I have never been important. I am necessary. And yes, there’s a difference. Important would imply I am wanted. Necessary means I am useful. Needed in too many places, by too many people, for too many reasons. So here, take a piece of me. Use it to patch the leak in the ceiling, the crack in the ice, the fault in our game. That is what I’m for, apparently.

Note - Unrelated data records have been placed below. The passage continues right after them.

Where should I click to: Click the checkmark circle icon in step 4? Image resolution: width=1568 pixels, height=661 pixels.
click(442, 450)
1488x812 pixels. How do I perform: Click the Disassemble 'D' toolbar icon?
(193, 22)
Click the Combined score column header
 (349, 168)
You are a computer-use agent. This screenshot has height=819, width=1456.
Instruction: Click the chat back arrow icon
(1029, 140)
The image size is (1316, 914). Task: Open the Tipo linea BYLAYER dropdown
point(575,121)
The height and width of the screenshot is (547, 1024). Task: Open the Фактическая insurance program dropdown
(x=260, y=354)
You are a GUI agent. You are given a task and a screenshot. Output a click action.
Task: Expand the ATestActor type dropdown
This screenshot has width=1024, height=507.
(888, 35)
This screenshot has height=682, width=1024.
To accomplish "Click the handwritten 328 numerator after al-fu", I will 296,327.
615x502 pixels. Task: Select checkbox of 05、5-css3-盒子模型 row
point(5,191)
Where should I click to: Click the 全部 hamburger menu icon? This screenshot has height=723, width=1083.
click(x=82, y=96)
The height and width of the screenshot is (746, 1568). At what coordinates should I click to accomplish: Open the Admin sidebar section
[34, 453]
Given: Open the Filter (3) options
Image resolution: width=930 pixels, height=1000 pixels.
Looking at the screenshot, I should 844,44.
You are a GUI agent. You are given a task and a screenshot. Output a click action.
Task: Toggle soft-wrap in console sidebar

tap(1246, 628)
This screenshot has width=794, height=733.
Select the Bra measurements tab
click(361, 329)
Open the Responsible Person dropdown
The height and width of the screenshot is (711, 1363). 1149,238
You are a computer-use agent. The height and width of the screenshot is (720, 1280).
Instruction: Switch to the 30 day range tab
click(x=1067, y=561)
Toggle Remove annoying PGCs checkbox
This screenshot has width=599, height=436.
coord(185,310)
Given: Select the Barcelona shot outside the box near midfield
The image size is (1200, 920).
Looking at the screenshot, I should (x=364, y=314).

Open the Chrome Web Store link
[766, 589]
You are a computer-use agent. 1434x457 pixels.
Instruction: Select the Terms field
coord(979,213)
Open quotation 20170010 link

And no, I don’t think about him at all.
I don’t think about the boy who made me believe, for one stupid, shining second in my entire necessary life — dada’s finely tuned instrument, mama’s abandoned puzzle, my siblings’ benchmark for a valid existence — that I could be someone’s best part of the day.
His best part of the day.
The person he searches for in a crowded room and smiles at because he knows where sanctuary is. The shoulder he falls asleep on during the bus ride because he trusts me to guard him from every stray marker daring enough to draw a moustache on his face. The one he touches without safety gloves, like I am not something wired wrong and sparking in his hands. His fingers find every dip, every valley, every place I thought I had tucked away from view, and all I can do is stand there praying he might press a little harder. That he might break skin. That he might just reach through my ribs, open my chest, and hold my heart in his hands. It’s already exposed for him anyway.
And I would choose him.
God, I would choose him in a heartbeat. Over everyone I’ve ever known. Over everyone who came before him and everyone who will come after. I would choose him blind, choose him half-asleep, choose him from the depths of dreams where we are together and I am somehow more to him than he is to me. But he is a thousand miles away, tucked into the loving arms of the city and the people who loved him first. The people he loves best.
And it is not my turn.
My rights to his warmth, his unabashed affection, his unrestrained attention, they come with terms and conditions. A deadline. An expiry date stamped clean across the label: October to April. That is all I get. Unless, of course, I change it. Unless I drag us kicking and clawing into the playoffs so summer feels a little shorter. So the calendar loosens its grip and I get to keep him beside me for just a little longer. So I get to pretend, for a few more weeks, that he is mine.
Anyway.
I’ve never liked birthdays.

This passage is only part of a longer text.